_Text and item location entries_
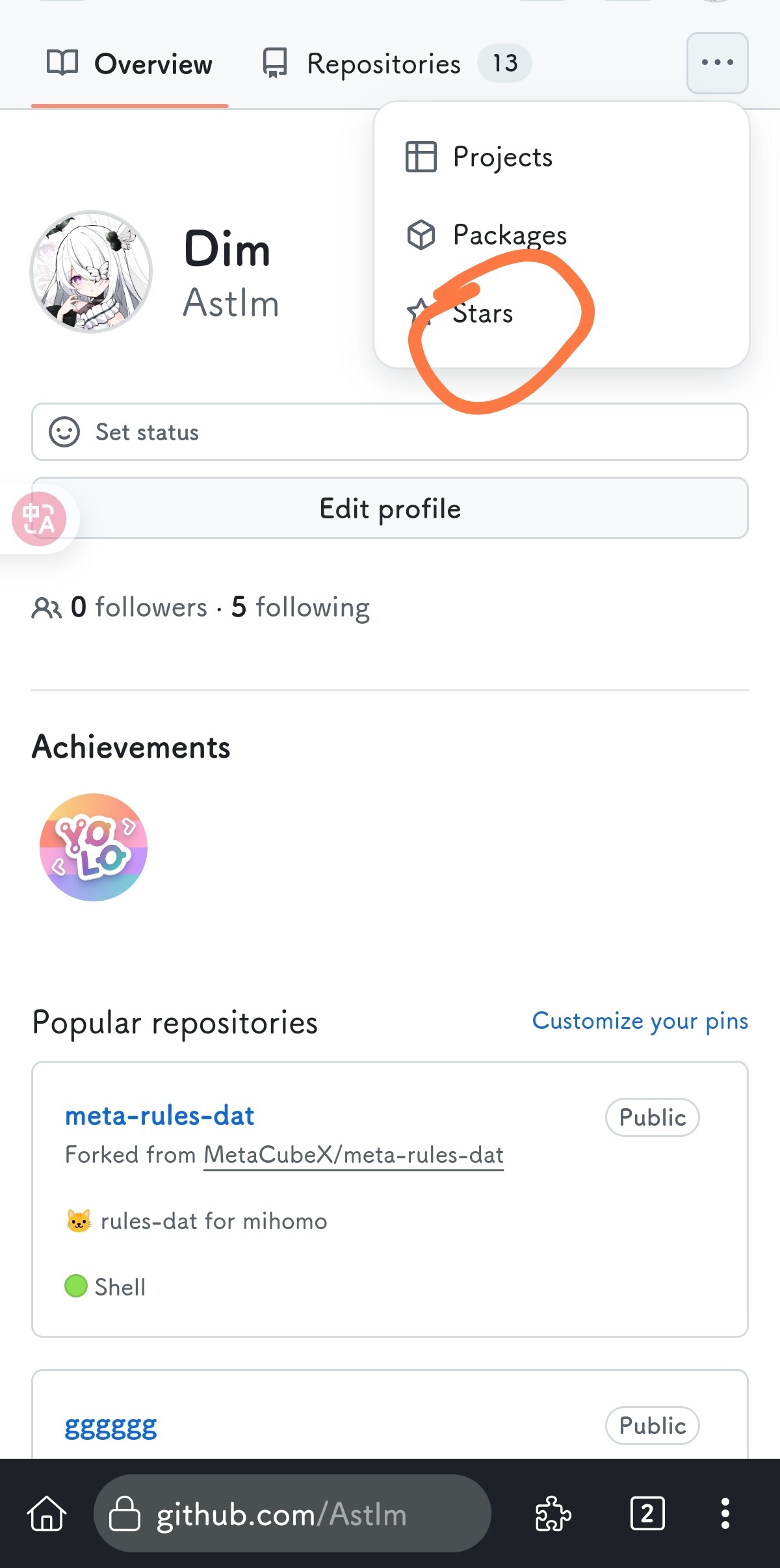
Task: Switch to the Repositories tab
Action: click(397, 64)
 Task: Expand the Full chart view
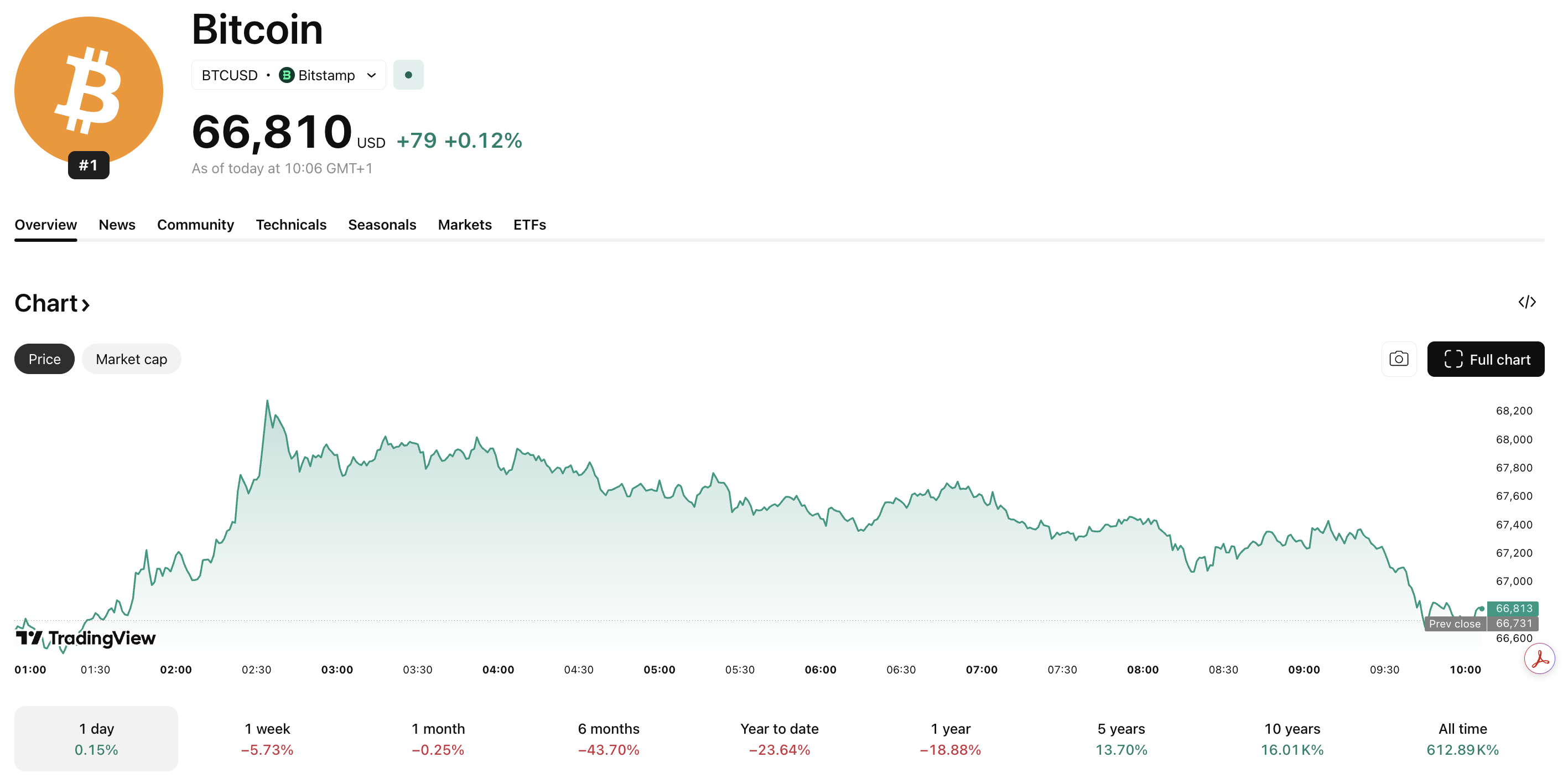1486,359
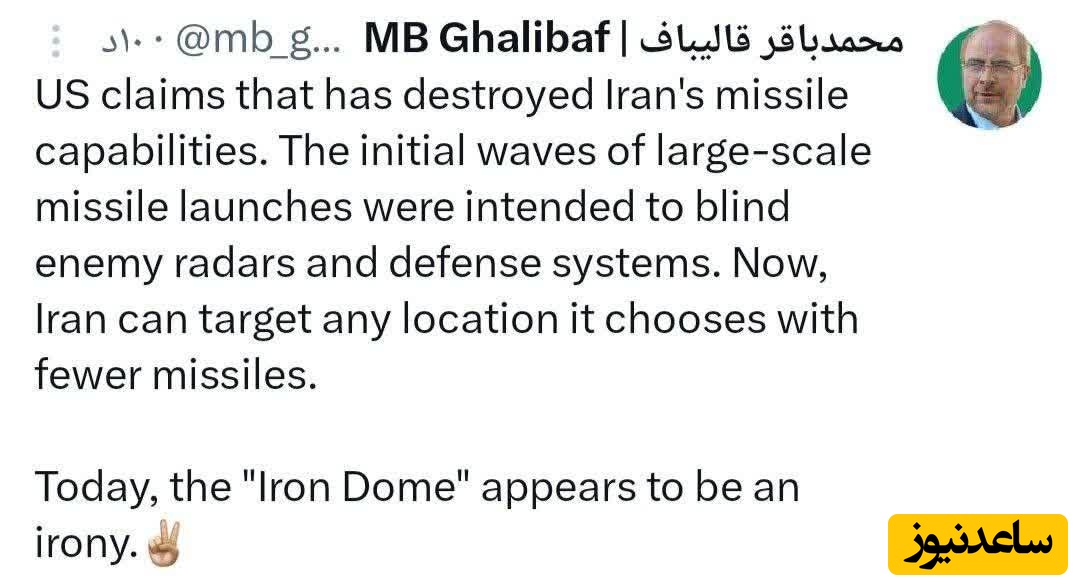Click the victory hand emoji
The width and height of the screenshot is (1080, 587).
161,546
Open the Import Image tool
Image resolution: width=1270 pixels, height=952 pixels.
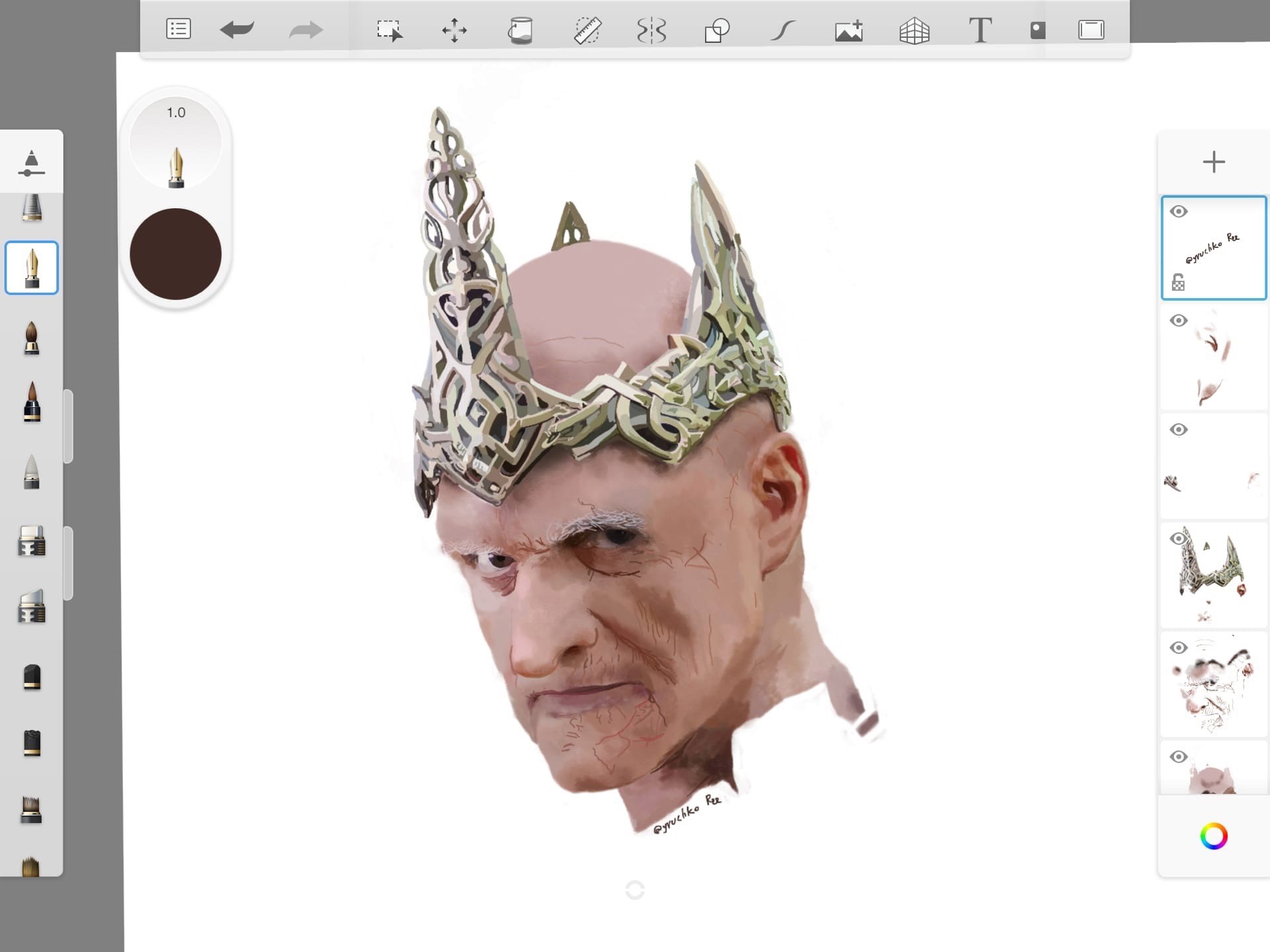pyautogui.click(x=849, y=30)
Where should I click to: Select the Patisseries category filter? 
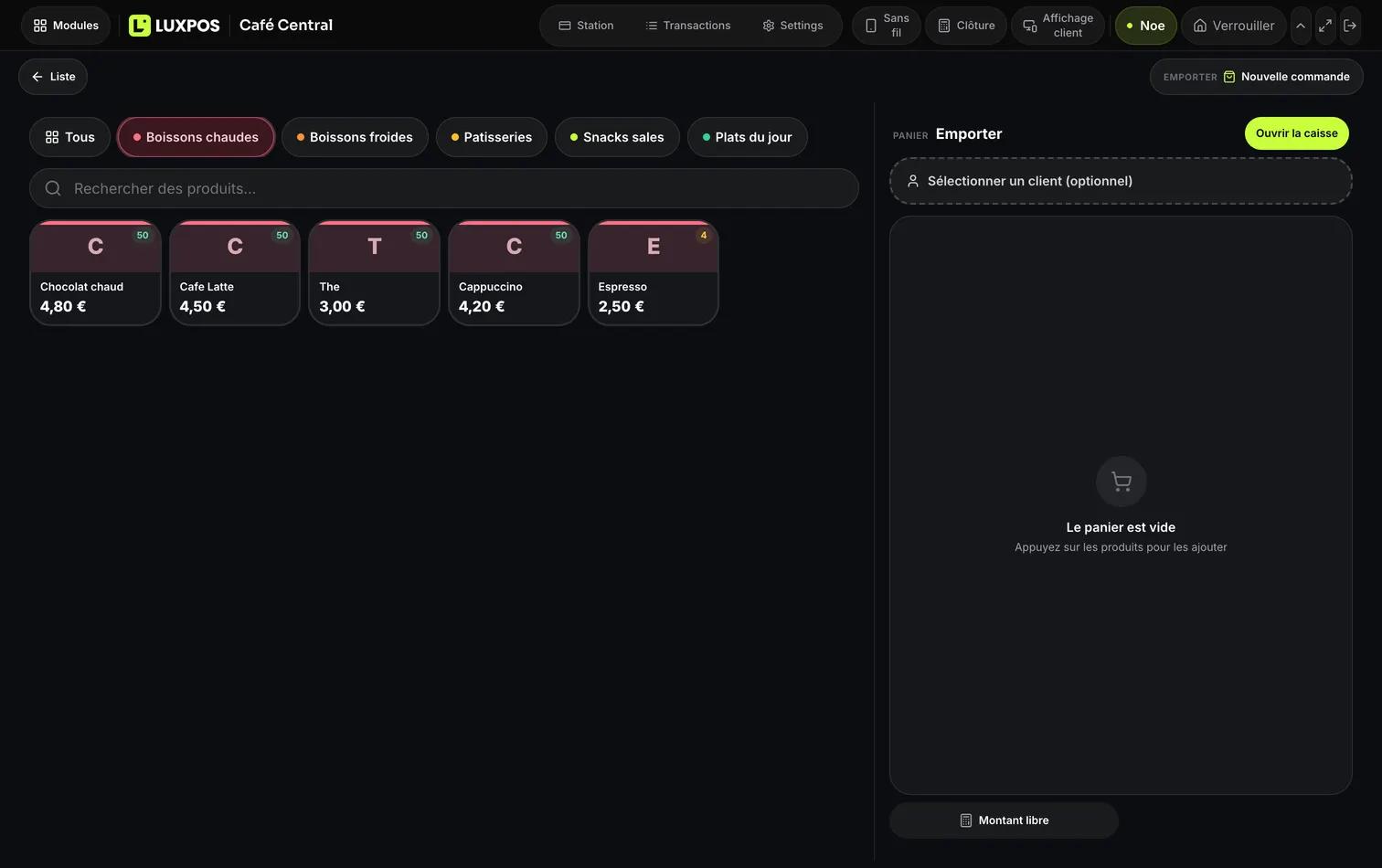click(492, 137)
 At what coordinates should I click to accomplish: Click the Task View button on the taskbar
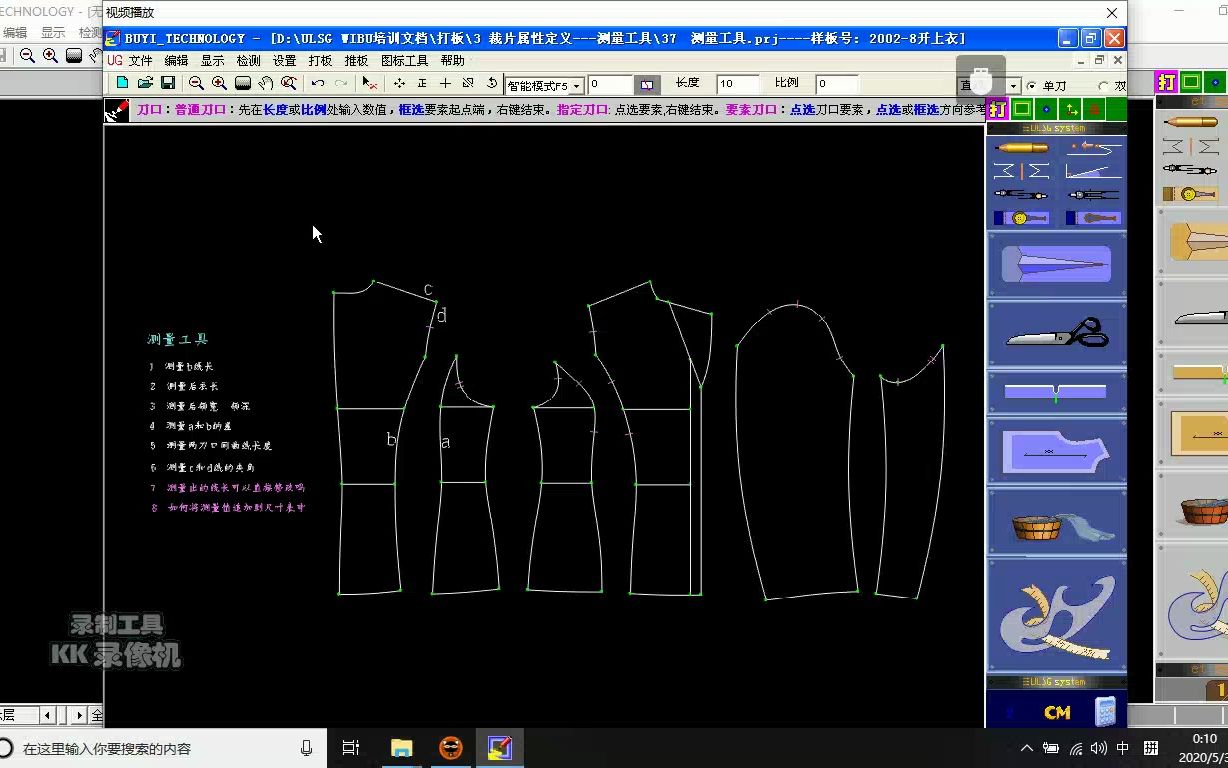[x=350, y=747]
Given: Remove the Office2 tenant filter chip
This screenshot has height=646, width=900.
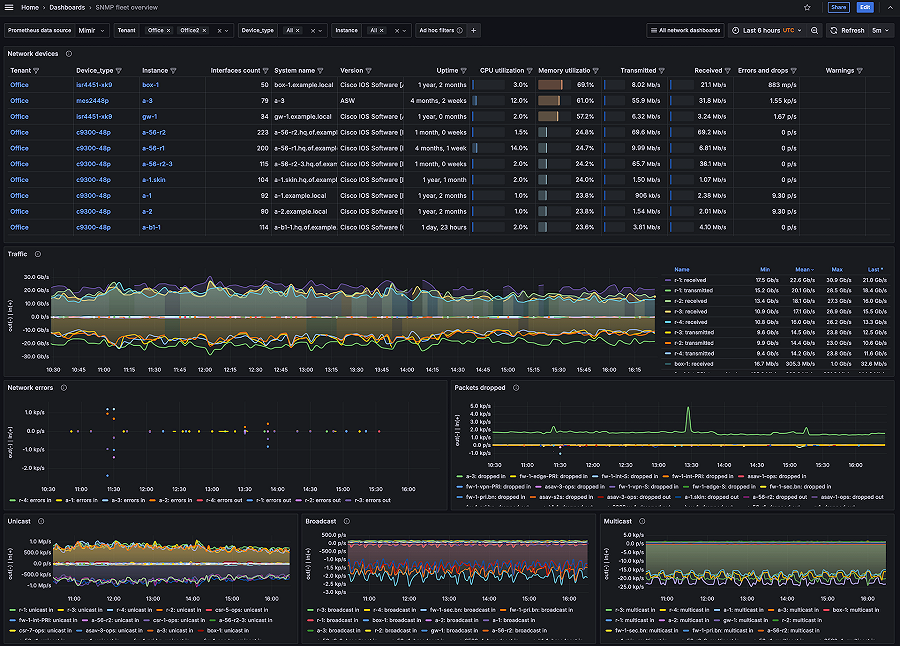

_WORK REQUIRED_
Quote the lines above word for word, omitting the pictures.

_WRITTEN ANSWER_
Task: Switch to the Repositories tab
Action: click(397, 64)
 Task: Expand the Full chart view
1486,359
Click the victory hand emoji
The width and height of the screenshot is (1080, 587).
161,546
Open the Import Image tool
Image resolution: width=1270 pixels, height=952 pixels.
pyautogui.click(x=849, y=30)
Where should I click to: Select the Patisseries category filter? 
click(492, 137)
 At what coordinates should I click to accomplish: Click the Task View button on the taskbar
[x=350, y=747]
Given: Remove the Office2 tenant filter chip
This screenshot has height=646, width=900.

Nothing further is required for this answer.